Meta has a large paid workforce though, while this is at least in parts a community project. If SUSE wants to add FPs because they need it to improve the distro, I don't think anybody is going to stand in their way. But at least right now I don't think they have dedicated people for performance, and I'm not aware of anyone regularly doing this kind of work in the community.
If they exist, please step up. All we have is a proposal that was copied from Fedora and no Tumbleweed user that said "I want this and this is how I would use it."
I'll leave it up to the openSUSE community to decide on how reasonable it is to expect random distro users to find this thread, and present "things I'd do with stack traces" write ups to the community. In my experience things just don't work like that. You have to provide the means and, ideally, popularize and educate people, and only then you'll reap the benefits.
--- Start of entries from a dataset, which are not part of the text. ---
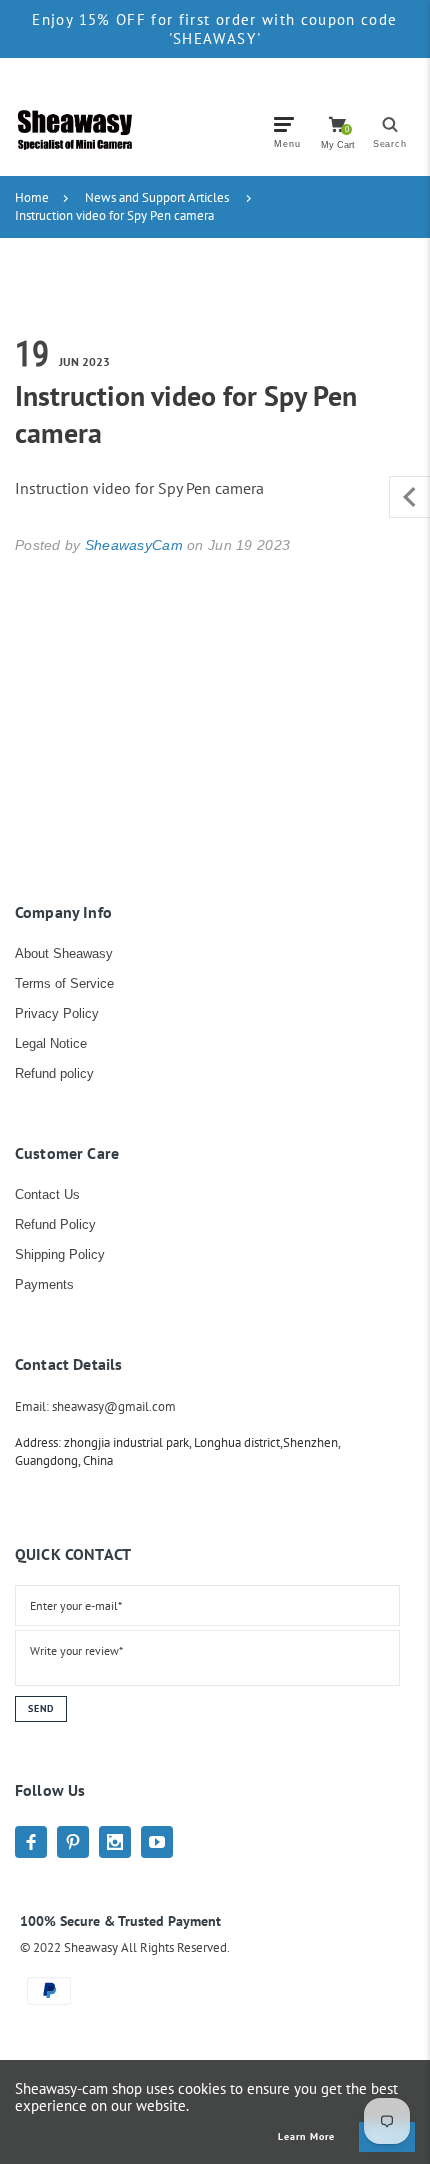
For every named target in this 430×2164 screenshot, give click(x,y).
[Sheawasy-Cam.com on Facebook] (31, 1842)
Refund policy (54, 1073)
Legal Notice (51, 1043)
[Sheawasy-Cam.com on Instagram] (115, 1842)
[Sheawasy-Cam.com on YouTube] (157, 1842)
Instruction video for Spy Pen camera (114, 215)
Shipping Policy (60, 1254)
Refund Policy (55, 1224)
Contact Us (47, 1194)
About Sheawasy (64, 953)
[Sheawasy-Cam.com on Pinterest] (73, 1842)
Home (32, 197)
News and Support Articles (157, 197)
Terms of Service (64, 983)
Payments (44, 1284)
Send (41, 1708)
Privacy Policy (57, 1013)
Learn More (306, 2137)
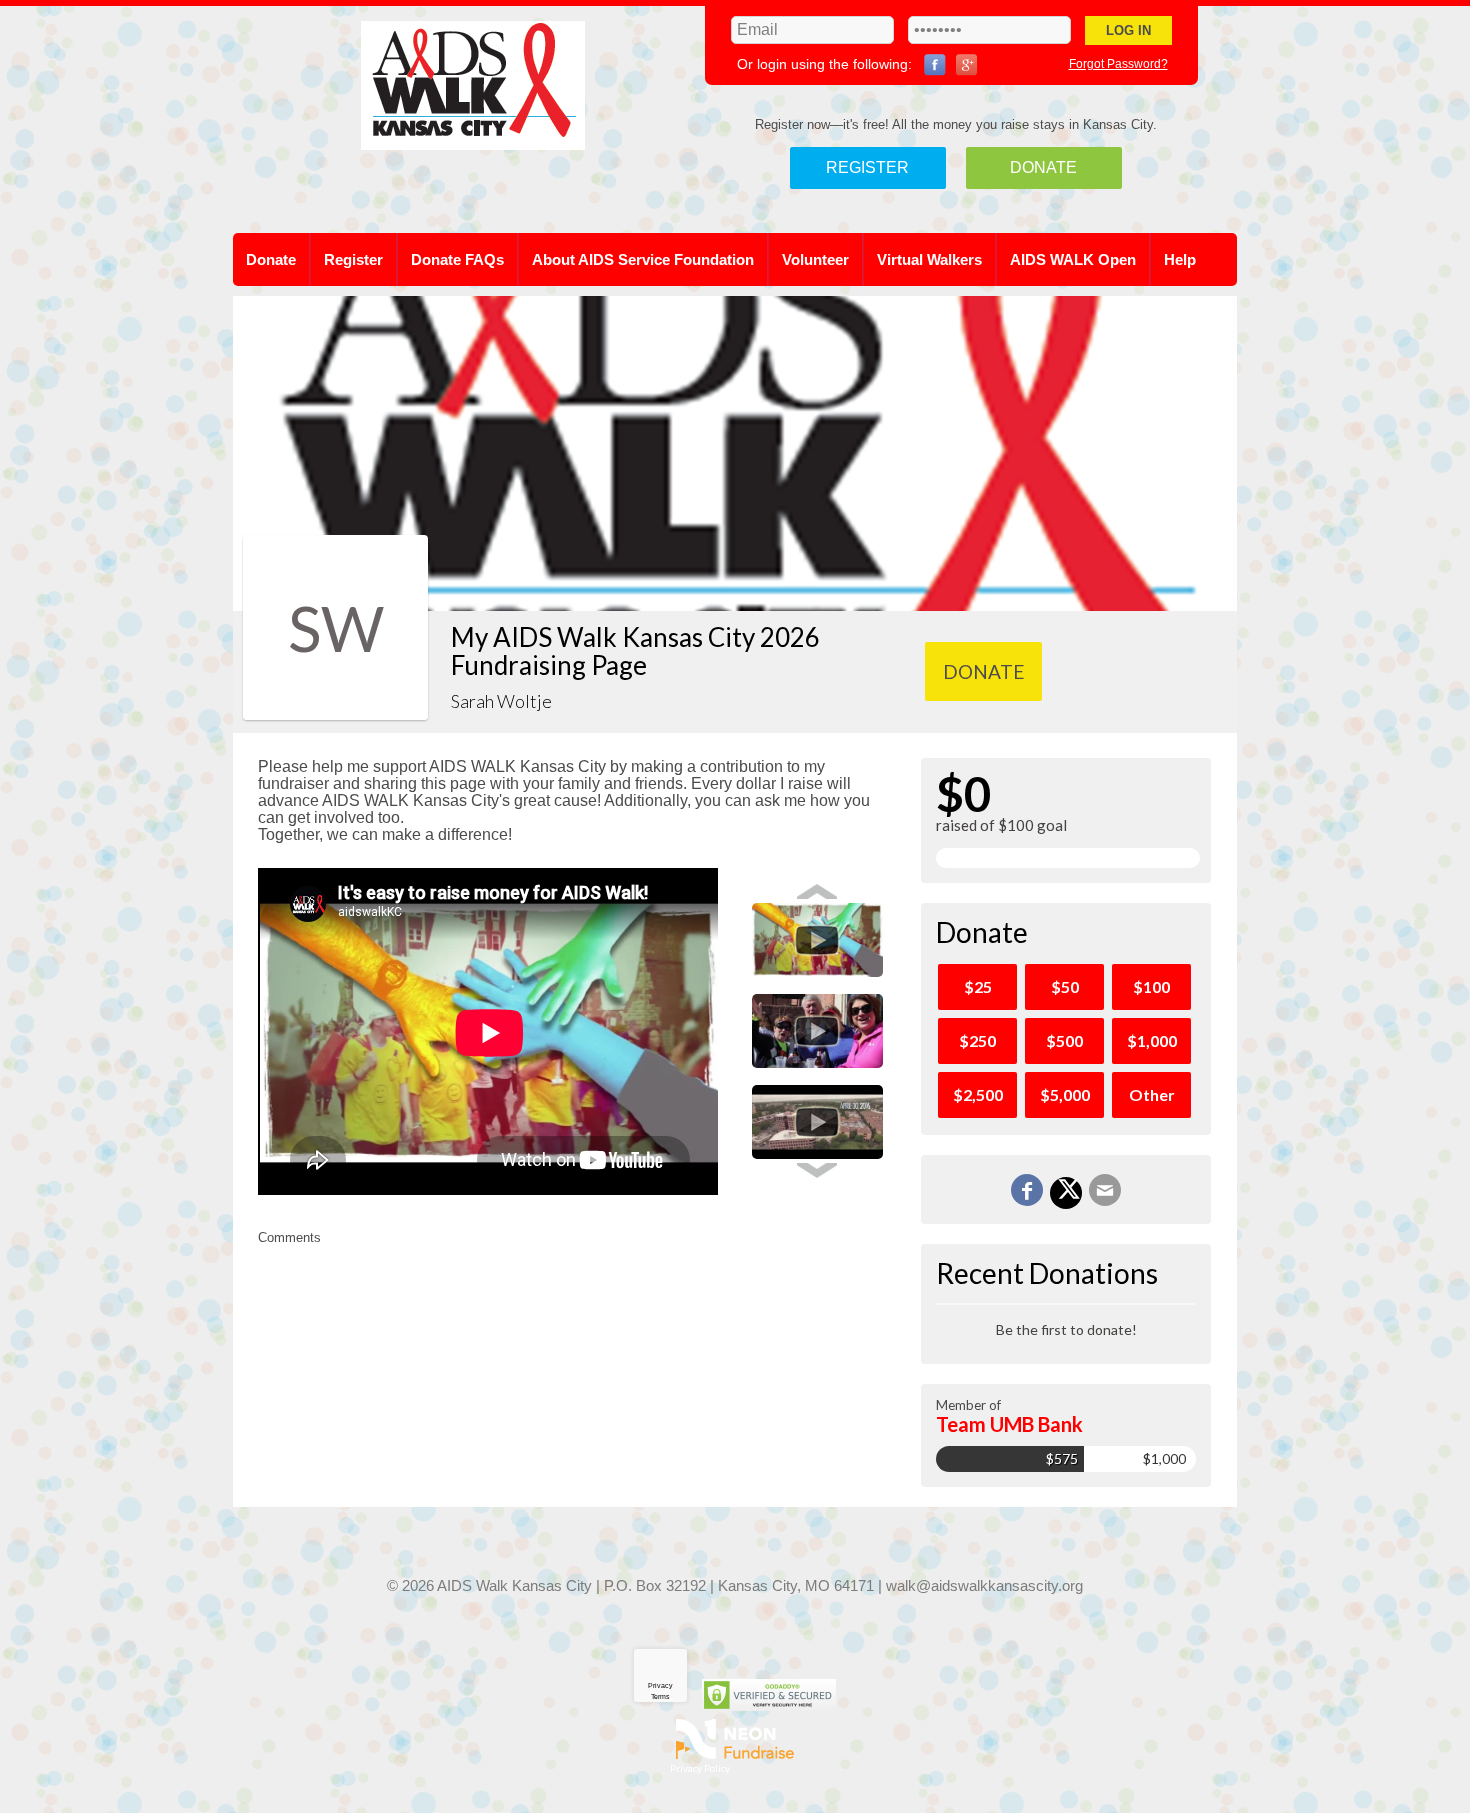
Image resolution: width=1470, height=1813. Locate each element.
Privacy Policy (700, 1768)
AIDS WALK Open (1073, 259)
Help (1180, 259)
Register (867, 167)
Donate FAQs (457, 259)
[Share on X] (1066, 1193)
Meta is also a data center operator, while SUSE mostly ships software to my knowledge. So they don't have a big server farm where they could or would want to do whole system profiling. Individual maintainers might do performance work on their packages, but for that they don't need FPs as a distro default.
I'm not a package maintainer, but if I had to rebuild the whole world just to profile my application that uses glibc, I'd never even start. I actually was in similar situations where others asked me to help, and yeah, I didn't even start, because that's a bit too much to ask from me. But as I mentioned before and in another reply, it's not *just* about profiling. There is a whole cohort of tools like BCC tools [3] and various bpftrace-based scripts, many of which do rely on stack traces to help users understand the source of problems originating with applications (not necessarily applications written or maintained by those users). [3] https://github.com/iovisor/bcc/tree/master/tools
SUSE customers might want this for their deployments, but this is again speculation. If that is actually the case, I think someone from SUSE should tell us. My employer (a large SUSE customer I believe) would probably not be interested so much, because we mainly run our own binaries and use just the OS base in deployment.
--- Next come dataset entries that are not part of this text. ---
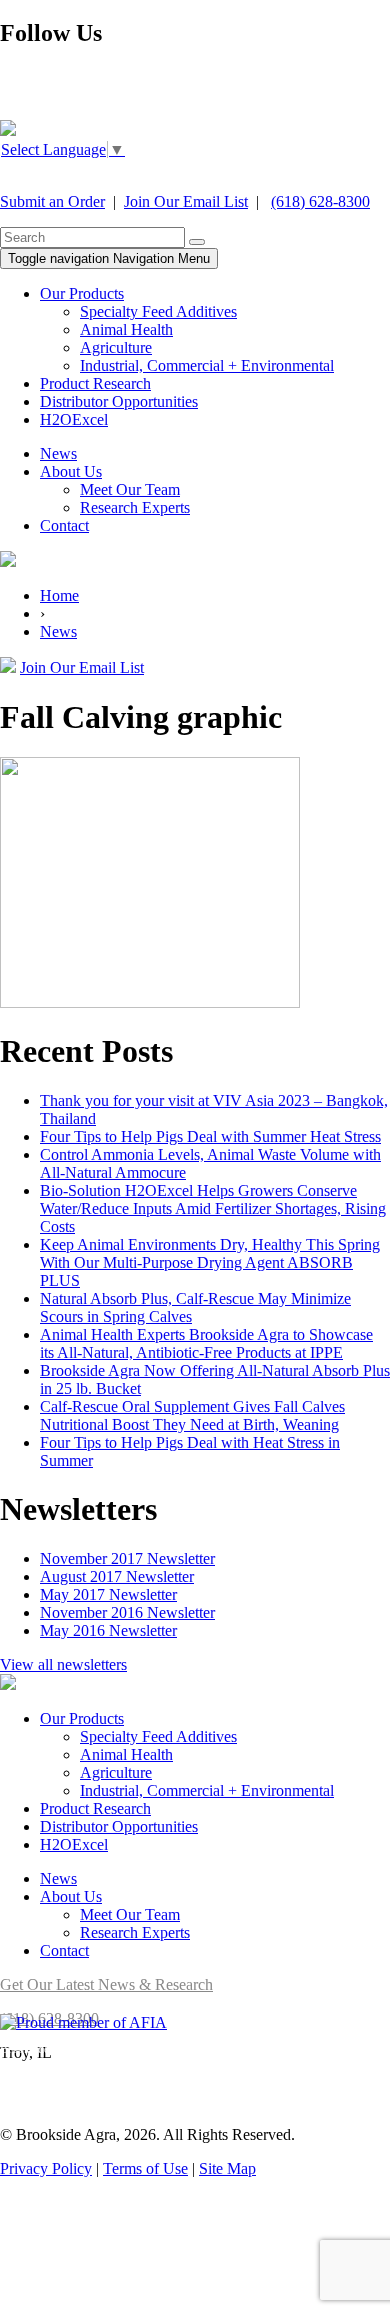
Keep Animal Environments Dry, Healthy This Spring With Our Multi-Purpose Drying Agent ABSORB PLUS (210, 1262)
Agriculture (116, 347)
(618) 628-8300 (320, 201)
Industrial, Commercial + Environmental (207, 365)
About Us (71, 471)
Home (59, 595)
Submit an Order (52, 201)
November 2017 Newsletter (127, 1558)
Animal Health (126, 329)
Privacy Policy (46, 2168)
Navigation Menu (109, 258)
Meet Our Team (130, 489)
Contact (64, 525)
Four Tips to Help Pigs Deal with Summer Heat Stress (210, 1136)
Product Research (95, 383)
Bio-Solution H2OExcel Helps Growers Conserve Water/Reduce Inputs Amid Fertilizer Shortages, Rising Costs (213, 1208)
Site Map (227, 2168)
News (58, 453)
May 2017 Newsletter (108, 1594)
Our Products (82, 293)
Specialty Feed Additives (158, 311)
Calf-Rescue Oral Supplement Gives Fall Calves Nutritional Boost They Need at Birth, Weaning (192, 1415)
Even within Fedora's ecosystem there were almost immediate reports on how having frame pointers in libc enabled enabled significant performance improvements.
Surely libc doesn't have deep call stacks, so I assume this is more of an awareness issue than deficits in DWARF unwinding? I also just played around with profiling a bit more in the last days than usual.
Depth of call stack is just one possible problem. Stack usage is absolutely different and orthogonal. You can have a call stack with just two functions, but if they use multi-KB stack variables, you'll blow your stack capture allowance very quickly. But do take a look at [1] I mentioned above.